Even her legal career didn’t go how she’d expected, as her dream job was to work in the juvenile rights division of the Legal Aid Society, she said, a job she never obtained.

“After my first year as a lawyer, I got accepted to an elite trial training institute,” Judge Quinones said. “Days before I was supposed to leave for the institute, my brother, the family member I was closest to, had been shot. My brother didn’t make it. He died a few months before his 30th birthday.”

Judge Vargas, who sits in the Kings County Family Court, told the students that he didn’t aspire to becoming a lawyer or a judge from a young age, but that he only started down that career path when he was in college. Once he headed in that direction, he used his past struggles as motivation to keep moving forward, he said, even when he struggled.

Judge Joanne Quinones, acting justice of the Kings County Supreme Court, Criminal Term, admitted to students that she nearly gave up her career at the Legal Aid Society when her brother was shot to death, but that she ultimately didn’t let that setback stop her from finding her way to a fulfilling legal career.

“I never thought about becoming a lawyer,” Judge Vargas said. “When I was in high school, I was just hoping to graduate with good grades and I had no plan for what happened afterwards. Finish high school and then go to college. I wasn’t until I got to college that I started to want to explore the law. I didn’t have a smooth path to becoming a judge either, and I applied three or four times before it happened. That’s why it’s important that you persevere.”

Perseverance and flexibility became a common theme among the speakers, as many stressed that setbacks will happen, but careers don’t come easily. Hermitt, a court attorney for Hon. Craig Walker, explained that not only was he previously not interested in working for a criminal judge, but he was initially against the idea. He stressed flexibility and finding a mentor.

“I never thought that I would touch criminal law with a long stick, but you have to be flexible in life,” Hermitt said. “Even when I was in law school, I thought I would be doing tax law or something, but criminal law is it.”

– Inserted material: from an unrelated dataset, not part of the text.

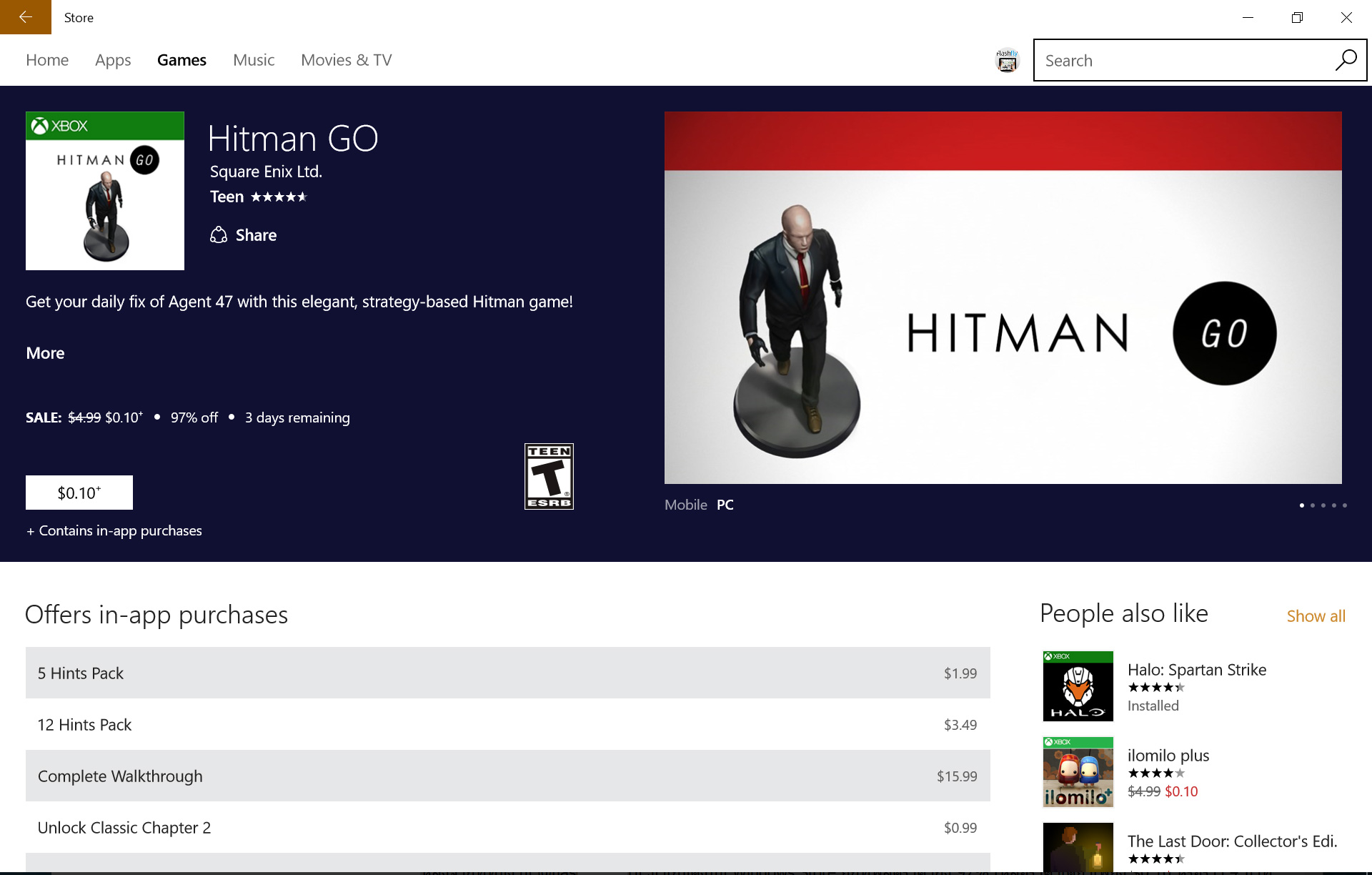Select the last screenshot carousel dot
The width and height of the screenshot is (1372, 875).
[1345, 505]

Stephen Nembhard, the program director at the Brooklyn High School for Leadership and Community Service, afterward called his classroom a tough crowd and said that it was no small feat that the group was able to keep the students engaged so long. He explained that the encouragement for the students was welcome because they had recently dealt with the death of a classmate.

Jasmine Valle was one of three court attorneys to speak on Wednesday.

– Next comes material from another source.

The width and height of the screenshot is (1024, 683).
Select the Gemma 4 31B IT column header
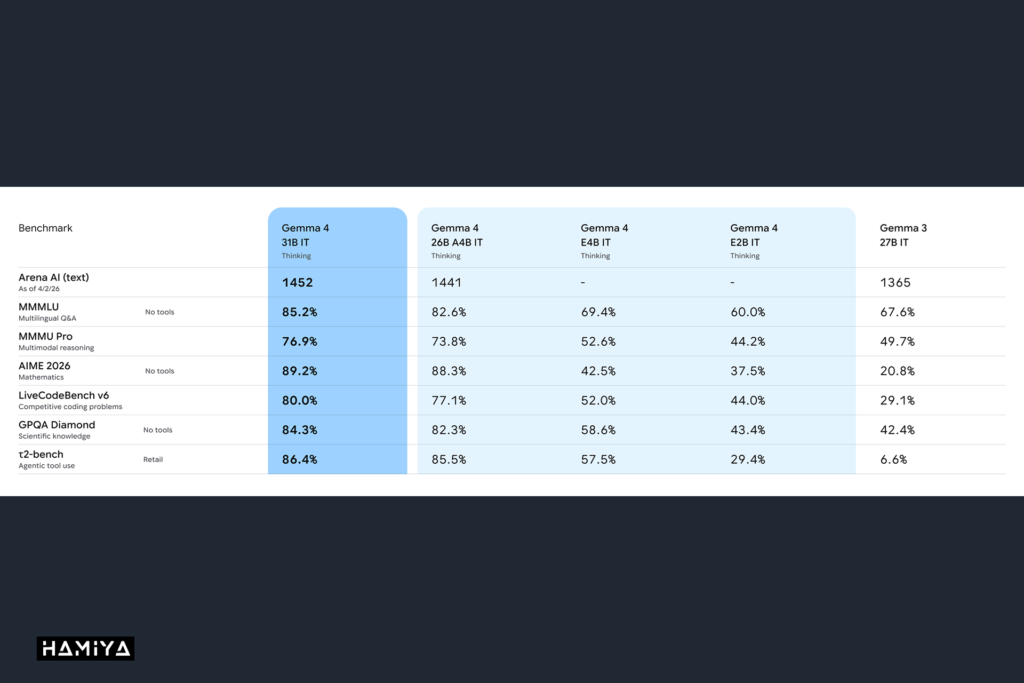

“Just 10 days ago, one of our students was murdered in Flatbush on Mother’s Day, and we have all been reeling from his loss,” Nembhard said. “I am so thankful that the panelists were able to bring so much hope to our students in such a dark time.

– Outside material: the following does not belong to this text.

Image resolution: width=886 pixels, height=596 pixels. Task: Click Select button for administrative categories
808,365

“Professionals that look just like them and even come from the same neighborhoods that our students are from, I would like to thank them for showing our students multiple pathways to success and sharing their journeys,” Nembhard continued.

While the event was organized by Judge Quinones, who also runs an annual event for first graders during Read Across America and takes on about a dozen interns each year, she said that the event wouldn’t have happened without the help of Steve Williamson.

Judge Quinones said that she met Williamson through the Nathan R. Sobel American Inns of Court, a bar association they are both members of, and that Williamson organized the event as program coordinator of the Brooklyn Community Services’ Speakers Bureau.

“When we were looking for a school to work with, I reached out to Steve because on his invitation. I spoke at the school a few years ago,” Quinones said. “He put me in touch with Stephen Nembhardt, the school’s program director, and eventually everything came together.”